*Task directions*.
Reproduce the book review starting with "Warfire is the" and going on through "series as well.", swapping "dropped" for "thrown".
[start of Source text]
Warfire is the third in the Sam Burns and W.M. Fawkes’ Sons of Olympus series and related to another of the authors’ series, Lords of the Underworld. I have not read that other series and I think that caused some issues here. There were characters I wasn’t familiar with and events that took place either off page or in the Lords series that impacted the plot of Warfire. As a result, I felt as if I was dropped into a story already in progress and left scrambling to keep up. I think to fully enjoy this book, you have to read not only Wildfire and Fireforged, the first two books in the Sons of Olympus series, but have read the Lords of the Underworld series as well.

Regarding Warfire, I didn’t really feel as though I knew who either Ares or Adrian was beyond the very basic level. They fall into bed right away and, if not insta-love, then it was certainly insta-lust between them. Which is fine, but this did not allow for much character growth and neither Ares or Adrian had much depth. It was hard to appreciate why and how they integrated into the world around them and even with each other at times. Adrian does make it clear when he is with Ares that Tigani is not a part of their romantic relationship, which I appreciated. The dragon exists between them, but Ares clearly cares for Adrian and that love is different than his affection for Tigani. The whole dragon thing is a bit weird and I am not sure it added much value to the plot, but it does make for some interest scenes.

I enjoyed the other books in the Sons of Olympus series, but struggled with Warfire. I liked both Adrian and Ares, but they lacked depth and it was hard to get past their somewhat superficial constructs. In addition, I was disconnected from some of the story in part because I had not read the Lords of the Underworld series. While it was not impossible to follow the plot, I think I would have enjoyed it more if there had been more context between the two series. While Warfire was not my favorite, I have enjoyed the Sons of Olympus series as a whole and fans of mythology will appreciate what Warfire has to offer.
[end of Source text]
[start of Data listing]
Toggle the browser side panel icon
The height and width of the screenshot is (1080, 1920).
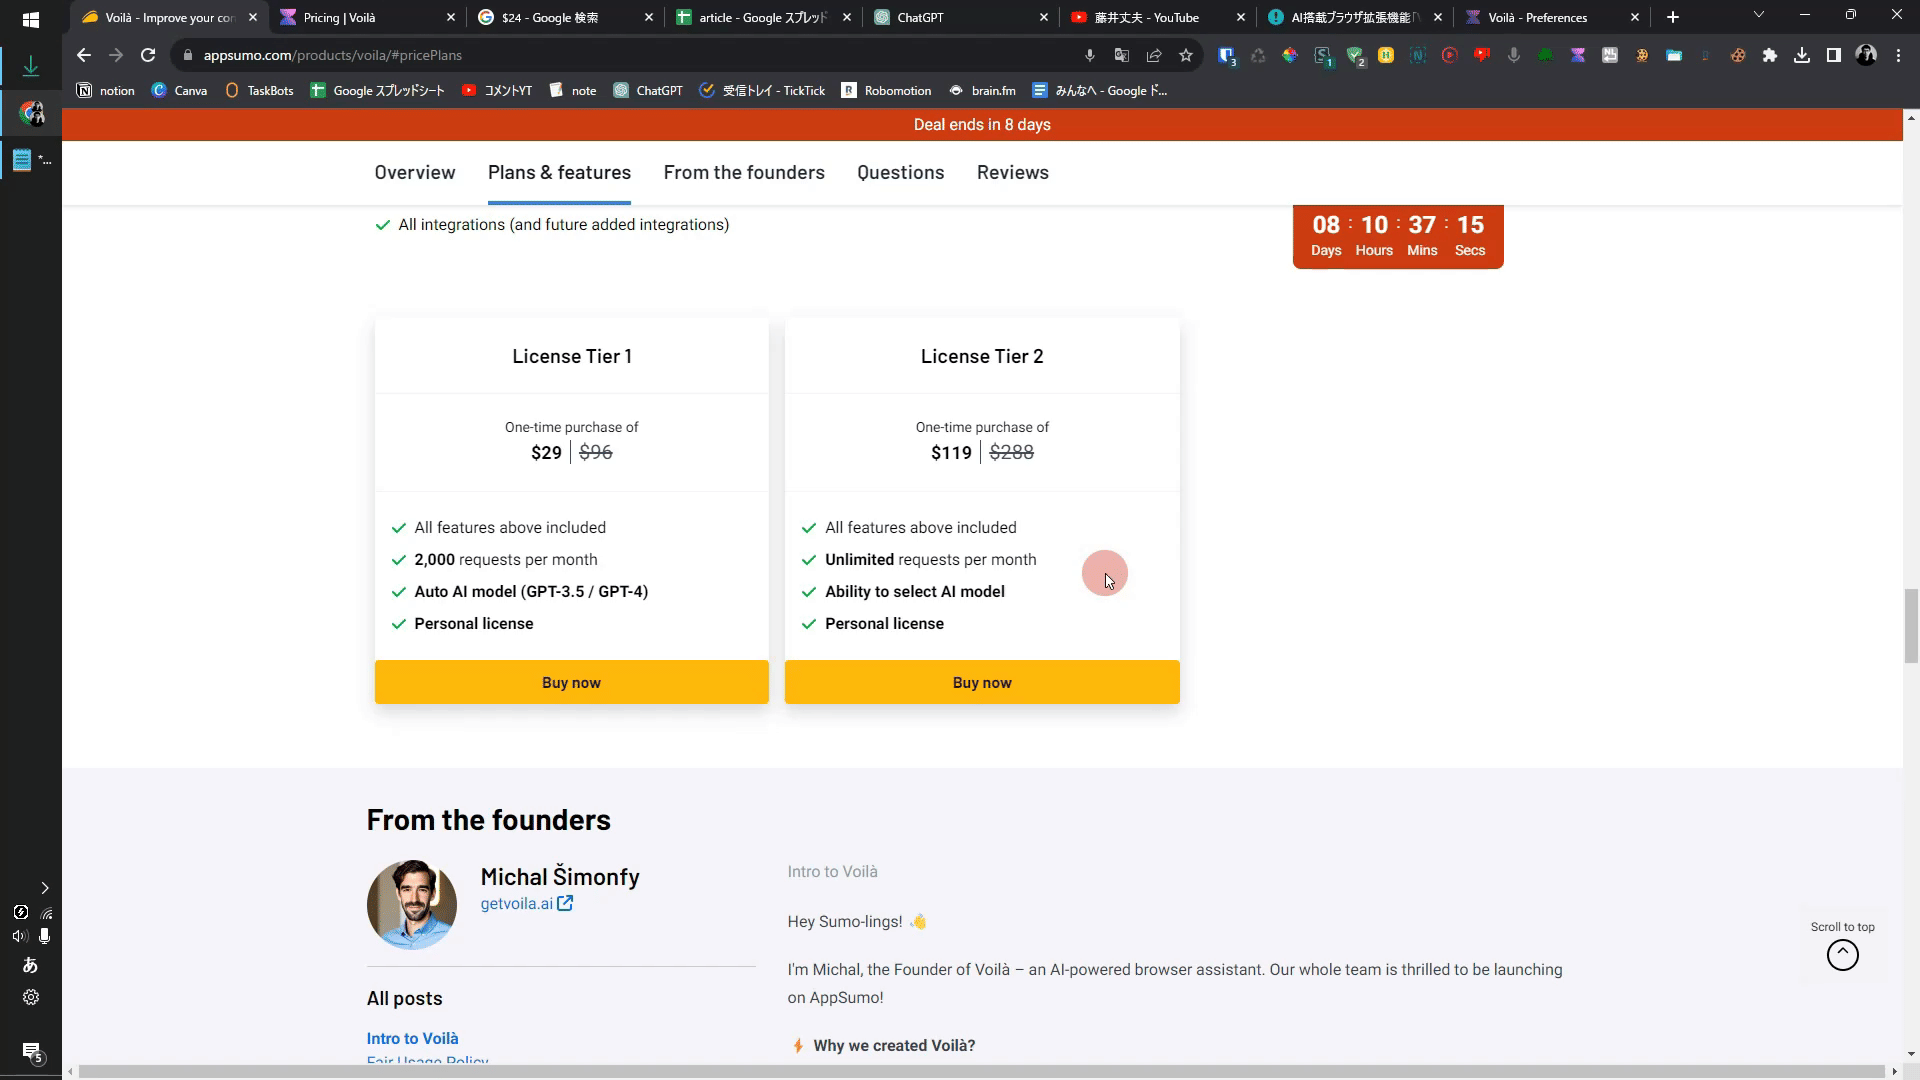tap(1834, 56)
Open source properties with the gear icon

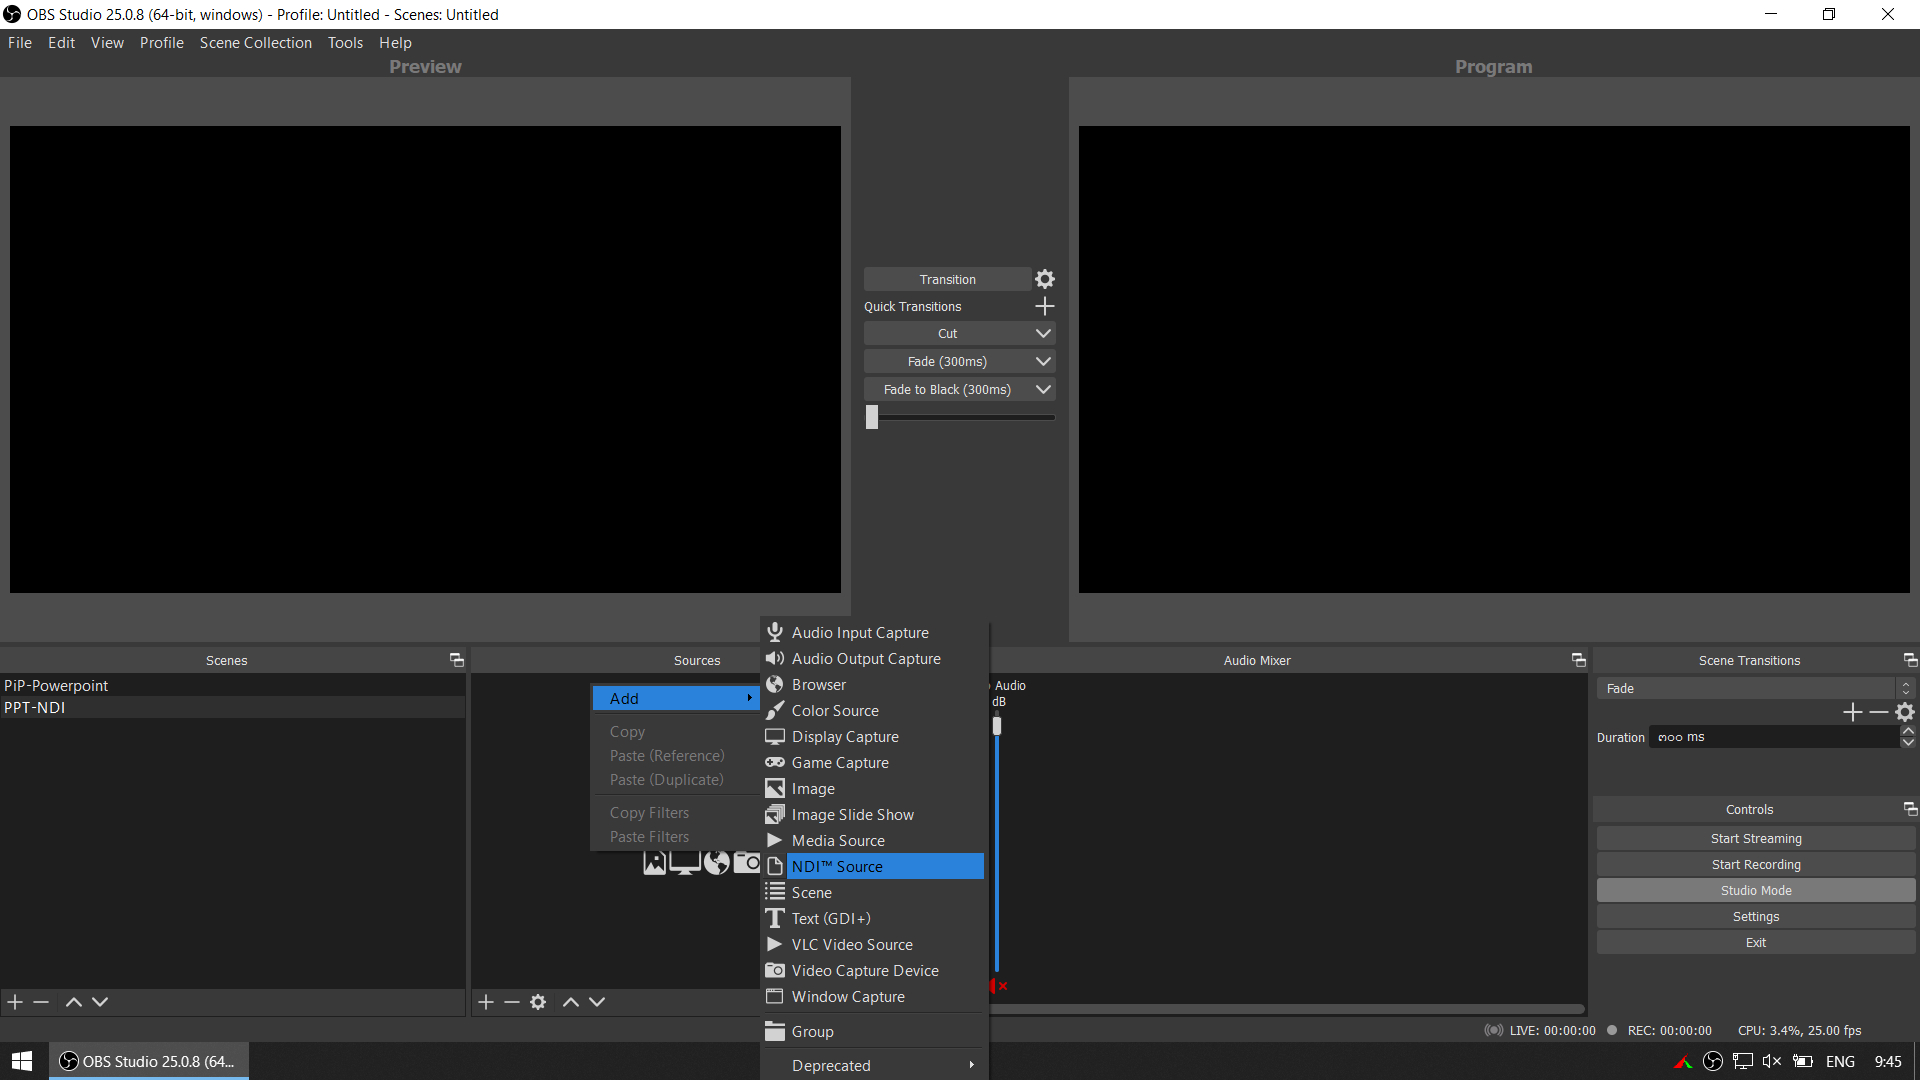[538, 1001]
[end of Data listing]
*Worked answer*.
Warfire is the third in the Sam Burns and W.M. Fawkes’ Sons of Olympus series and related to another of the authors’ series, Lords of the Underworld. I have not read that other series and I think that caused some issues here. There were characters I wasn’t familiar with and events that took place either off page or in the Lords series that impacted the plot of Warfire. As a result, I felt as if I was thrown into a story already in progress and left scrambling to keep up. I think to fully enjoy this book, you have to read not only Wildfire and Fireforged, the first two books in the Sons of Olympus series, but have read the Lords of the Underworld series as well.